__TRECHO EXTRAÍDO__:
+++++

Implantação do CBAM europeu, avanço do programa Corsia e busca por créditos de maior qualidade podem mudar cenário; setor aéreo e outros ‘hard to abate’ tendem a ser os mais afetados, avalia analista
A COP 26 (Vigésima Sexta Convenção das Nações Unidas sobre Mudanças Climáticas), realizada na Escócia em novembro de 2021, terminou com a assinatura do Pacto Climático de Glasgow, que estabeleceu o objetivo de limitar o aquecimento global a 1,5 oC. No ano seguinte, os preços internacionais dos créditos de carbono alcançaram seu ponto mais alto, chegando a uma média de US$ 8 por tonelada de CO2, segundo dados da consultoria americana MSCI. Então começaram a cair – e, em 2024, têm ficado em torno de US$ 4.
Essa queda teve várias razões. Uma delas foi a revelação feita em janeiro de 2023, pelo jornal britânico The Guardian, de que os créditos de carbono aferidos pela entidade certificadora Verra, a maior do setor, nem sempre correspondiam a efetivas reduções de CO2. Também houve um movimento de equalização entre a oferta e a demanda real por créditos – que, logo após a COP 26, foi inflada por forças de mercado.
“A COP de Glasgow discutiu muito os mercados de carbono. Isso fez com que houvesse uma entrada de capital especulativo muito grande”, afirma José Guilherme Amato, head de carbon trading da Auren Energia. “Os preços aumentaram muito, mas por um viés especulativo de expectativa de aumento da demanda”, avalia. “Na sequência de 2022, com a economia arrefecendo, [a guerra entre] Rússia e Ucrânia, e a questão reputacional [caso Verra], esse capital especulativo foi saindo.”
Em 2024, o mercado vive um momento de maturação e transição, com iniciativas que buscam reforçar a integridade dos créditos de carbono e a expectativa do início do regime definitivo do CBAM (Carbon Border Adjustment Mechanism), que a partir de 2026 irá taxar o CO2 contido em produtos exportados para a Europa – mas poderá ser compensado através da aquisição de créditos de carbono, o que deverá movimentar o setor.
“Arcabouços que imputam uma obrigação são de fato os triggers que destravam demanda, e obviamente vão gerar uma competição e um aumento de preço”, afirma Amato. Além do CBAM, ele cita como exemplo o Corsia (Carbon Offsetting and Reduction Scheme for International Aviation), uma iniciativa da ICAO, a agência da ONU dedicada ao setor aéreo. O Corsia tem como objetivo compensar as emissões de CO2 das companhias aéreas – o que pode ter consequências diretas sobre o valor do carbono.

+++++

__TAREFAS__:
1/ Duplique, palavra por palavra, a parte do texto sobre créditos de carbono que começa nas palavras "Em 2024, o mercado" e termina logo após "valor do carbono.".
2/ Transcreva sem nenhuma alteração o trecho das linhas abaixo que começa naquela que contém "Check the checkbox for 工作任务03" e segue até a última, incluindo ambas as extremidades. Deixe as imagens fora da resposta.

Linhas extraídas de uma coleção
+++++

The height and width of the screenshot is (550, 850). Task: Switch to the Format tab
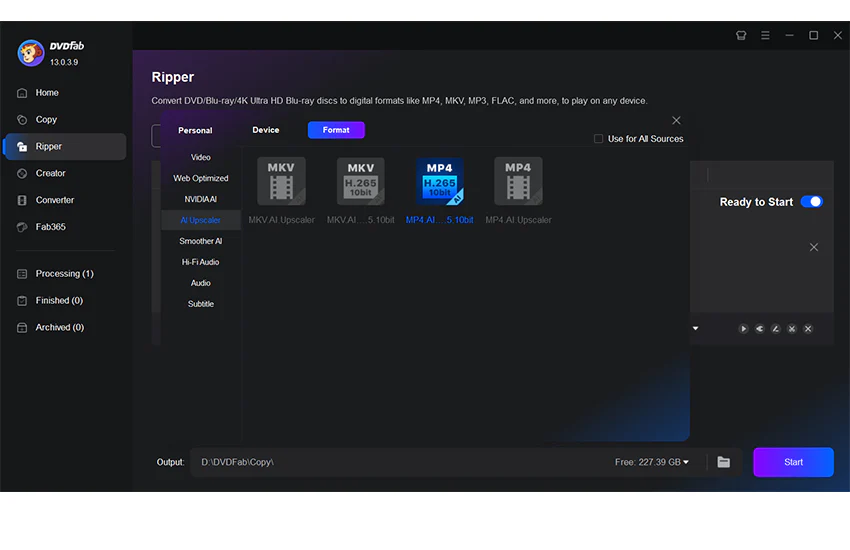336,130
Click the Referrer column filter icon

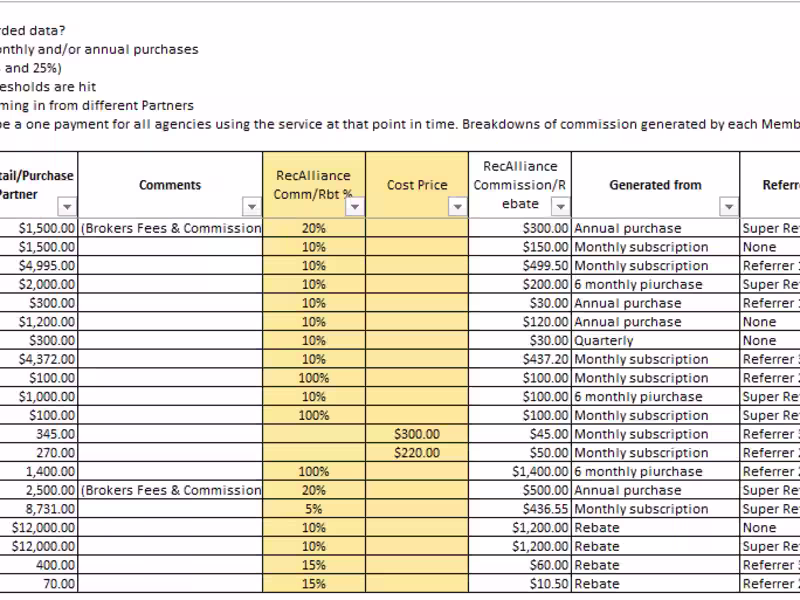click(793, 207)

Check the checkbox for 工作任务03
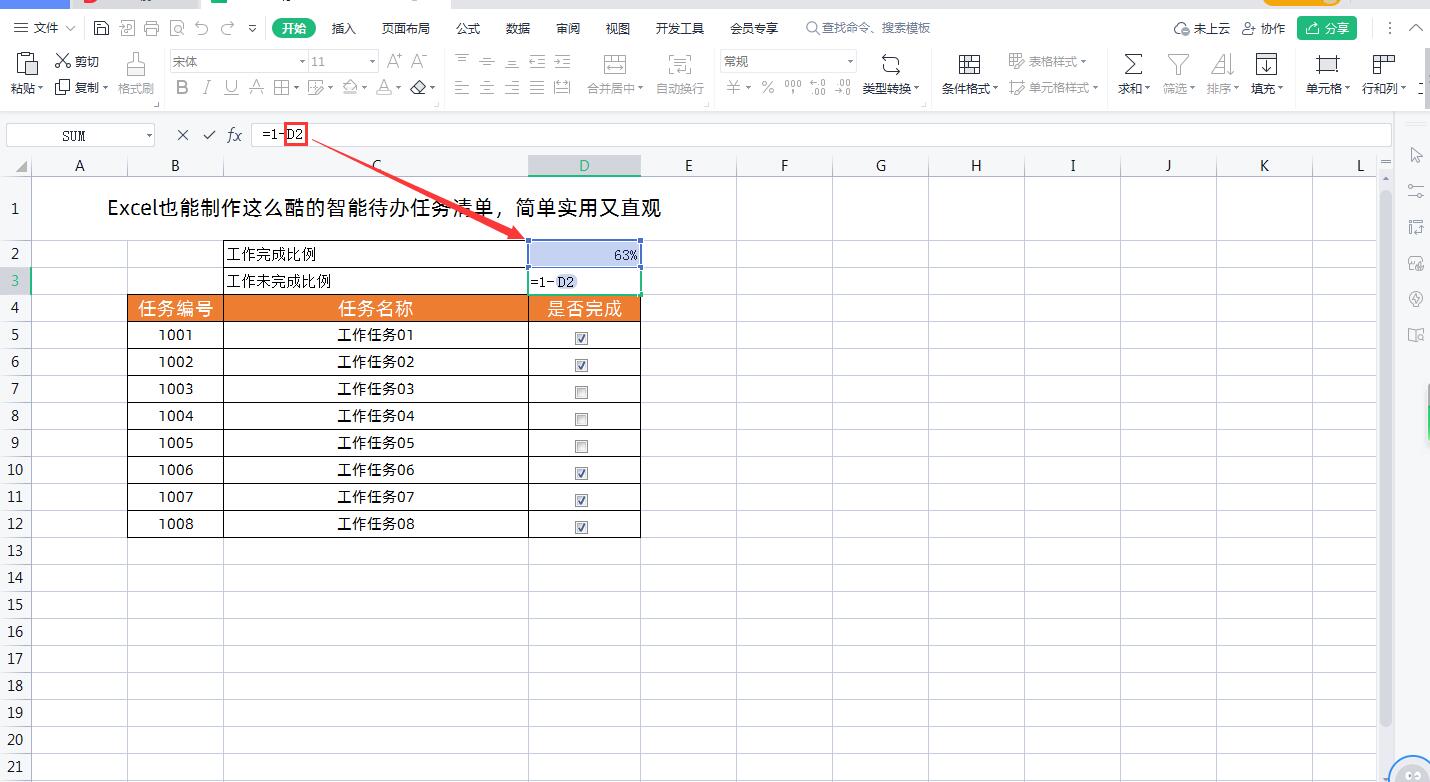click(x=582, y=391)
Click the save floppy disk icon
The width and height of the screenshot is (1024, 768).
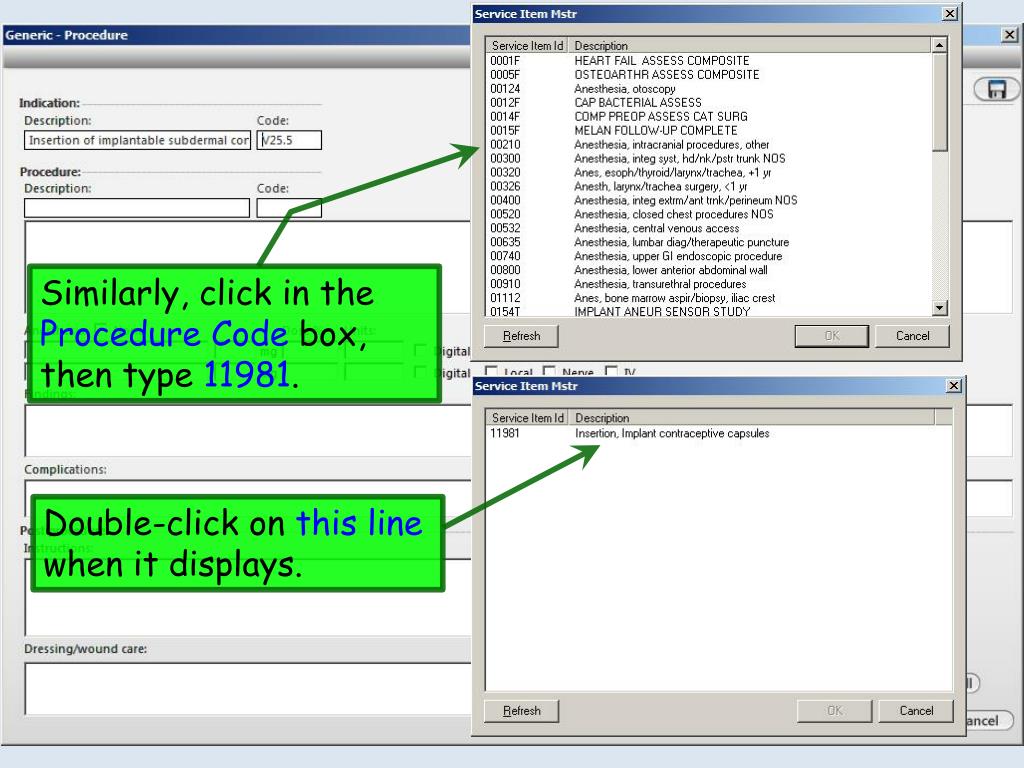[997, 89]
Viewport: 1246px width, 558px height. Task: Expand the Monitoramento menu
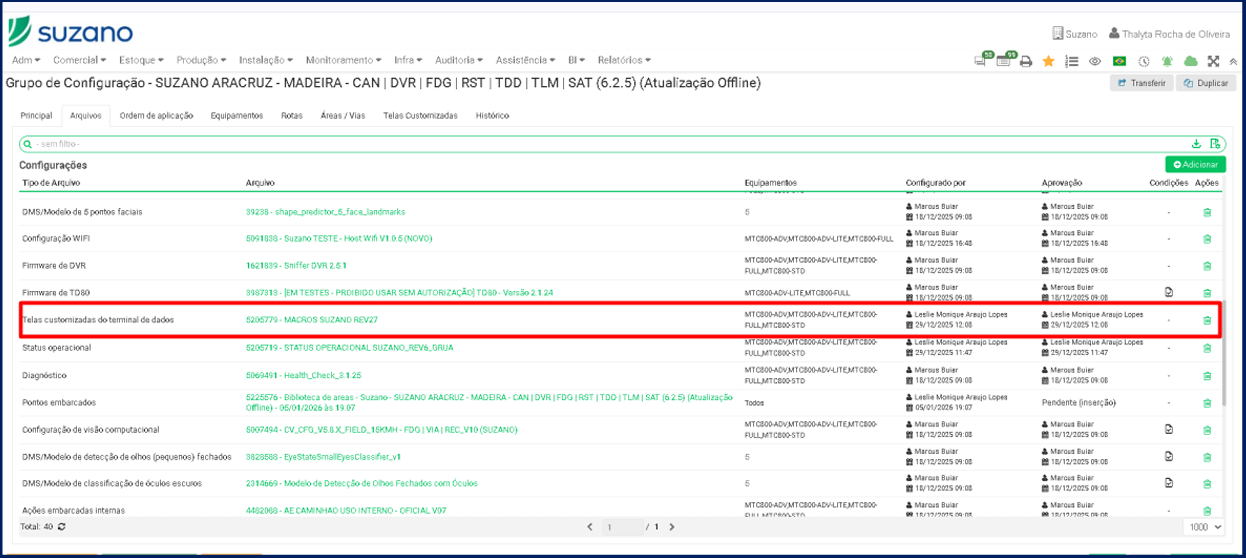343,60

+++++

__RESPOSTAS POR TAREFA__:
1/
Em 2024, o mercado vive um momento de maturação e transição, com iniciativas que buscam reforçar a integridade dos créditos de carbono e a expectativa do início do regime definitivo do CBAM (Carbon Border Adjustment Mechanism), que a partir de 2026 irá taxar o CO2 contido em produtos exportados para a Europa – mas poderá ser compensado através da aquisição de créditos de carbono, o que deverá movimentar o setor.
“Arcabouços que imputam uma obrigação são de fato os triggers que destravam demanda, e obviamente vão gerar uma competição e um aumento de preço”, afirma Amato. Além do CBAM, ele cita como exemplo o Corsia (Carbon Offsetting and Reduction Scheme for International Aviation), uma iniciativa da ICAO, a agência da ONU dedicada ao setor aéreo. O Corsia tem como objetivo compensar as emissões de CO2 das companhias aéreas – o que pode ter consequências diretas sobre o valor do carbono.

2/
Check the checkbox for 工作任务03
click(x=582, y=391)
Click the save floppy disk icon
The width and height of the screenshot is (1024, 768).
[997, 89]
Viewport: 1246px width, 558px height. Task: Expand the Monitoramento menu
343,60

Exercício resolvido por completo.